Rohr makes a reference to John the Baptist saying of Jesus, “Here is the Lamb of God who takes away the sin of the world!” (Jn 1:29).  He says, “the sin of the world” is “ignorant killing, and as we see today, we are destroying the world through our ignorance.”

“Father, forgive them, for they know not what they do.”

The sin of the world is behaving like those zombies, who kill and have no idea what they’re doing.  The sin of the world is behaving like the devil, who was “a murderer from the beginning” (Jn 8:44).  However, and there is a “however.”  “When we love, we do know what we are doing!”  We wake up.

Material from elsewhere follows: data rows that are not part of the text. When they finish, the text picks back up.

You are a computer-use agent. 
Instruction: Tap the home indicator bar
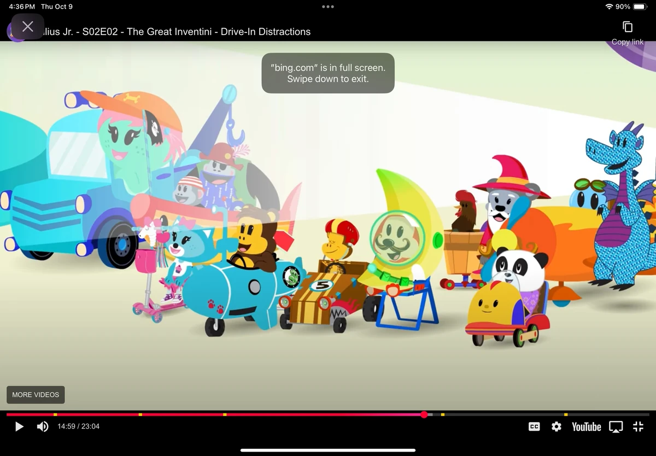[327, 450]
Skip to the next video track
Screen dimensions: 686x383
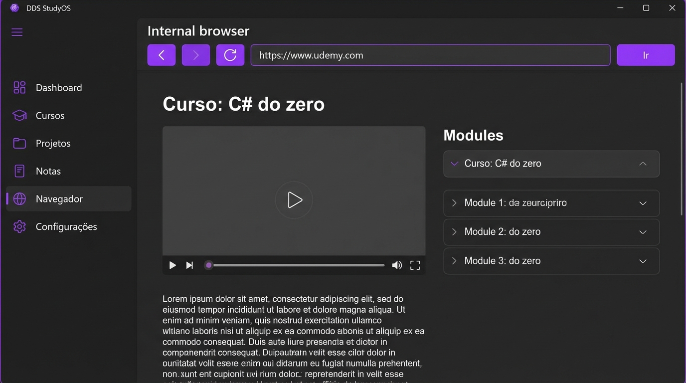189,265
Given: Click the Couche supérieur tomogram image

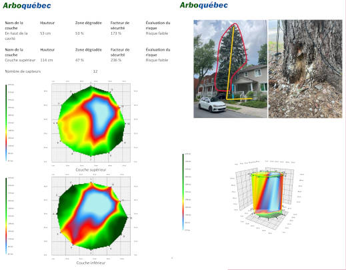Looking at the screenshot, I should point(91,123).
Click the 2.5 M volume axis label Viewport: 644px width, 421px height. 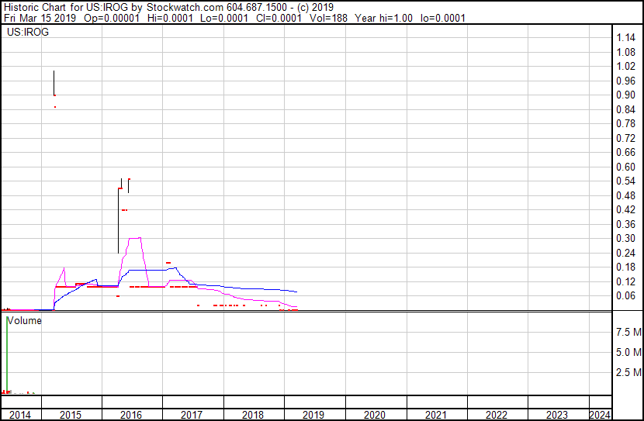(628, 374)
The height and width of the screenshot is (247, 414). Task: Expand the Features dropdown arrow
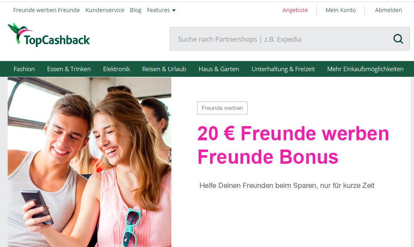[x=174, y=11]
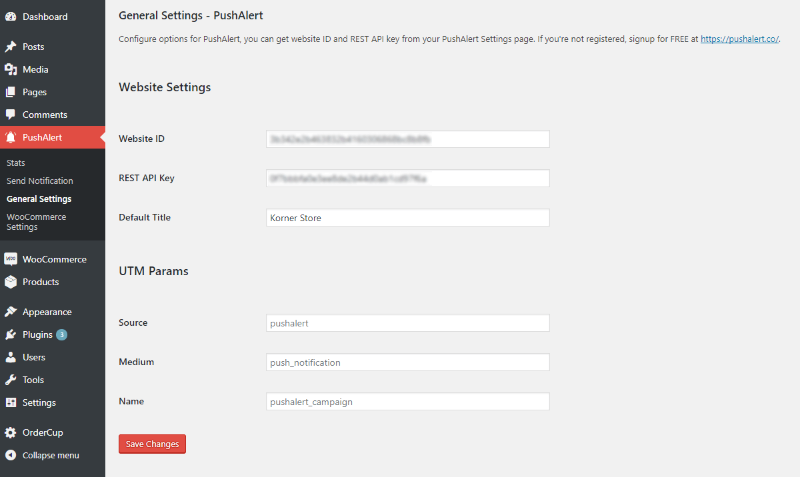800x477 pixels.
Task: Focus the Default Title field
Action: (x=408, y=218)
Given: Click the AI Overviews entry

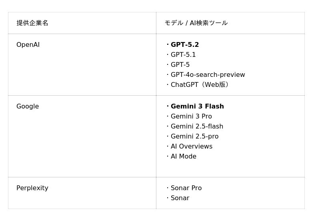Looking at the screenshot, I should 191,147.
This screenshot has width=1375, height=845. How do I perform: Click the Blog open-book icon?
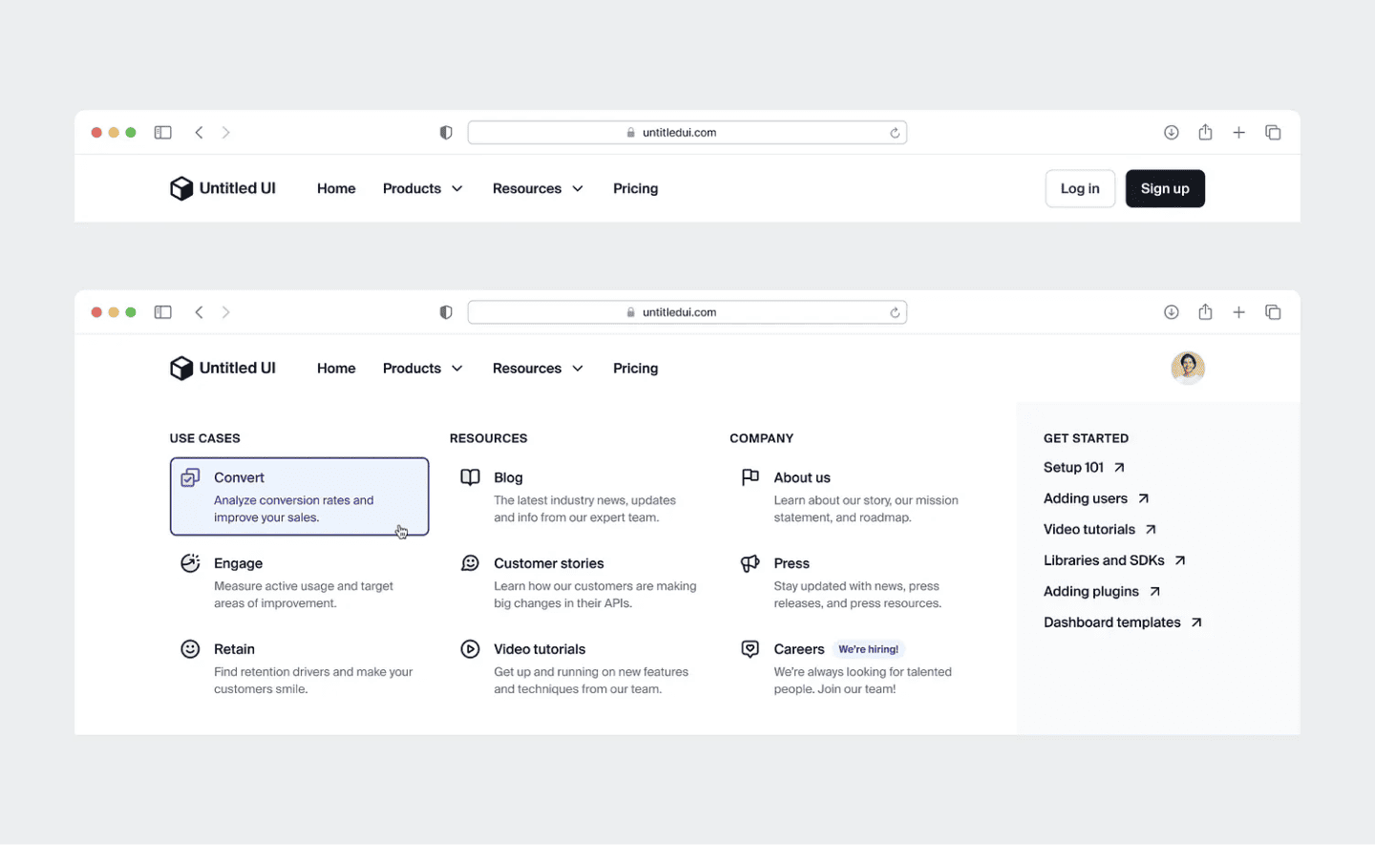coord(470,477)
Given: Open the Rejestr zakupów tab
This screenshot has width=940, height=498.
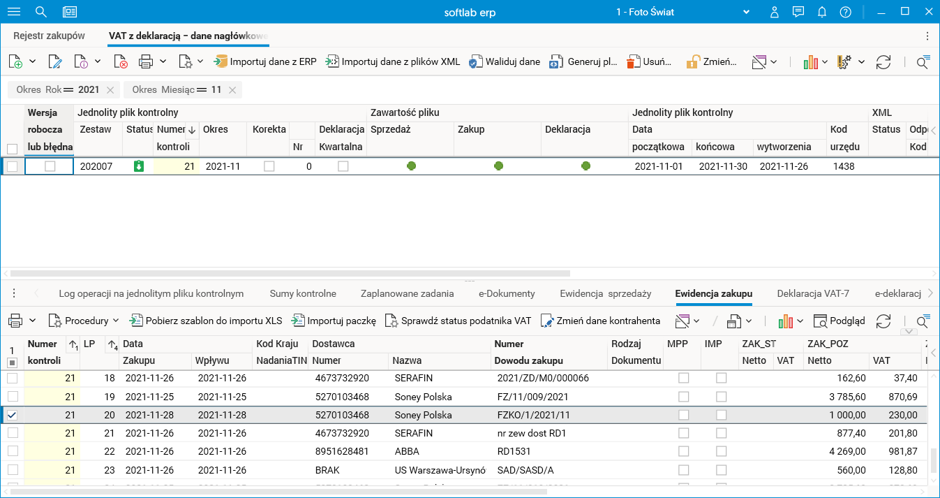Looking at the screenshot, I should [49, 36].
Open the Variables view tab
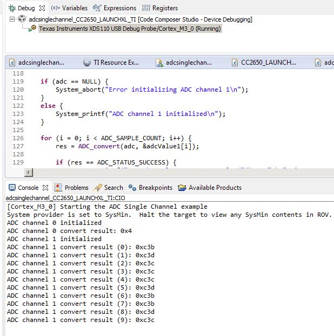The image size is (334, 336). click(69, 8)
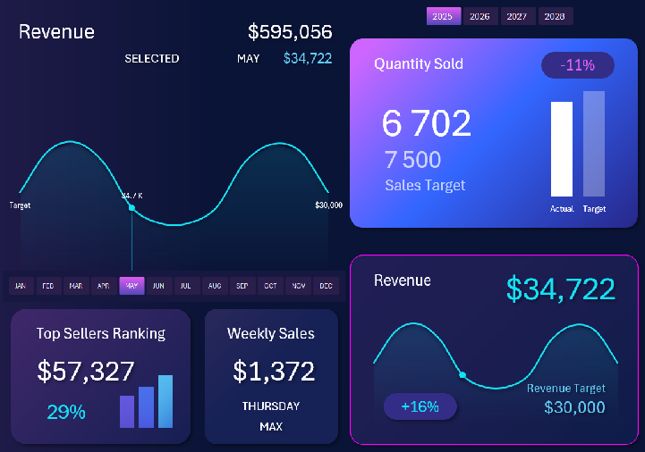The width and height of the screenshot is (645, 452).
Task: Click the -11% badge on Quantity Sold
Action: pyautogui.click(x=578, y=65)
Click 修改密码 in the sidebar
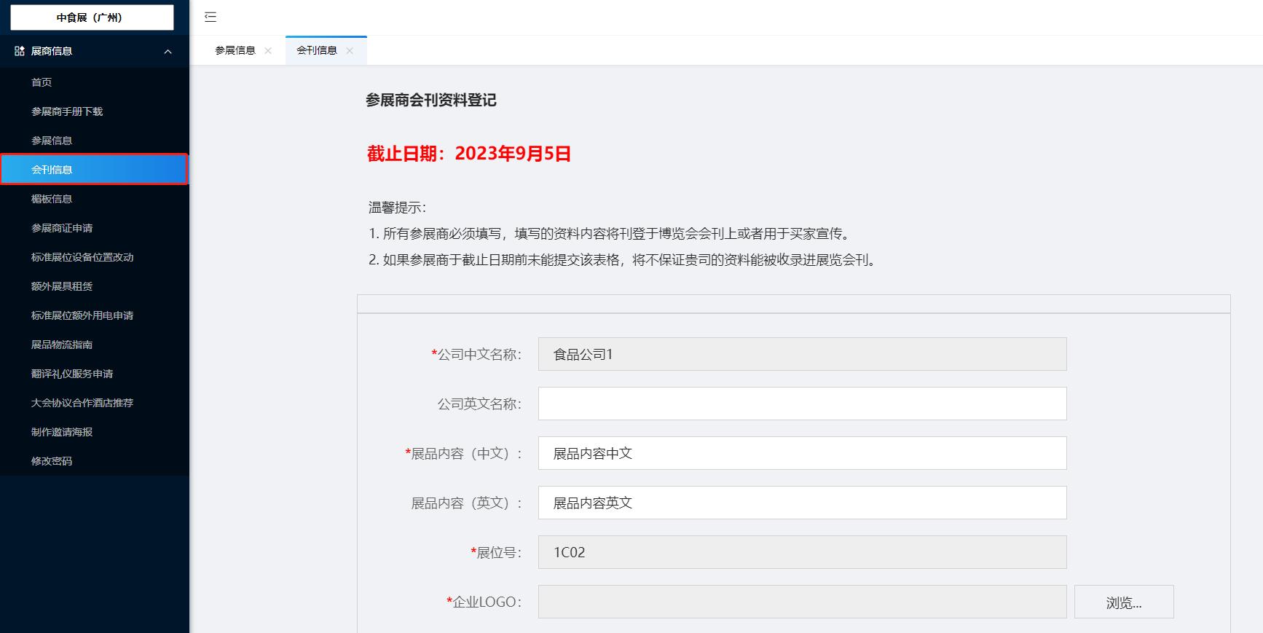 52,461
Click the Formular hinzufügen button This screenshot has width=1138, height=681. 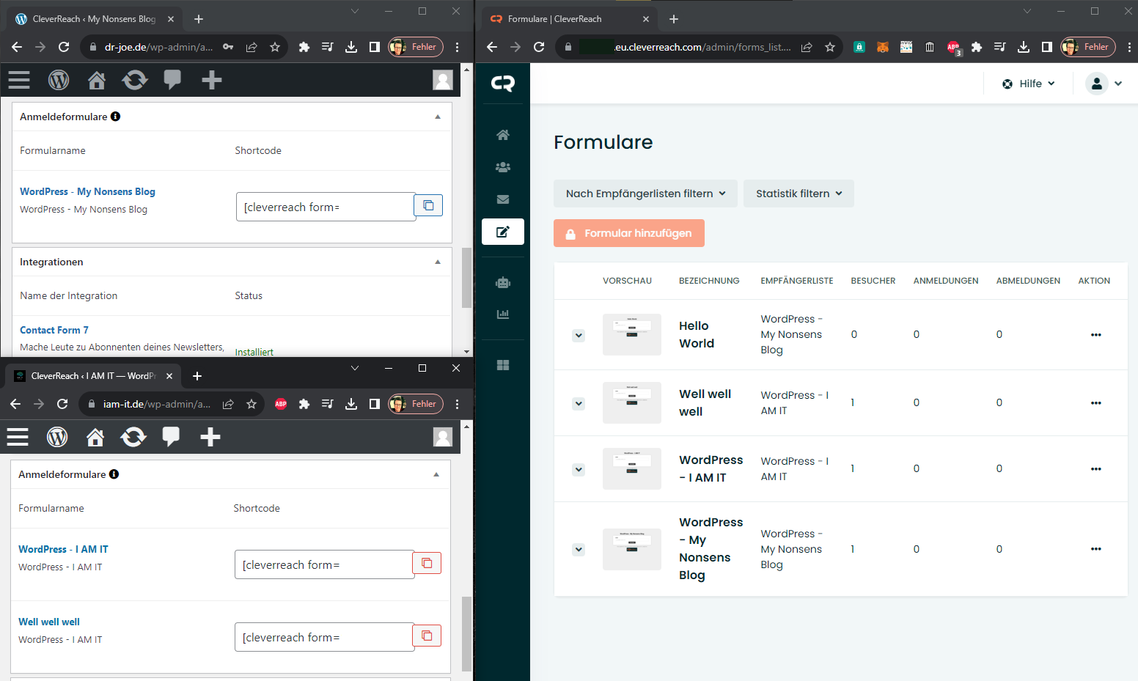628,233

Paul wants the Galatians to wake up from the drowsiness and the haziness of self-indulgence.  They need to see what they’re doing.  They’re eating each other alive.

Can we see any of this in the church today?  Can we see any of it in ourselves?  If we can, that’s okay, and here’s one example why.

I started by talking about places we remember with a less than fond feeling.  I put forth the supposition that one of them might be Thanksgiving dinner.  And I speculated one reason might be arguments over religion and politics.  Mind you, I enjoy talking about that stuff, but it’s important to do so without speaking the devil’s truth.

At its very best, the church embraces those with various viewpoints.  One thing I like to mention is Jesus’ inner circle.  It included Matthew the tax collector and Simon the Zealot: a collaborator with the Romans and a revolutionary who wanted to overthrow the Romans.  (I wonder how their dinners went.)

We can have those different groups—conservative and liberal—rich and poor—popular kids and kids like me, in Christ, and do it with gratitude.  Live with thanksgiving.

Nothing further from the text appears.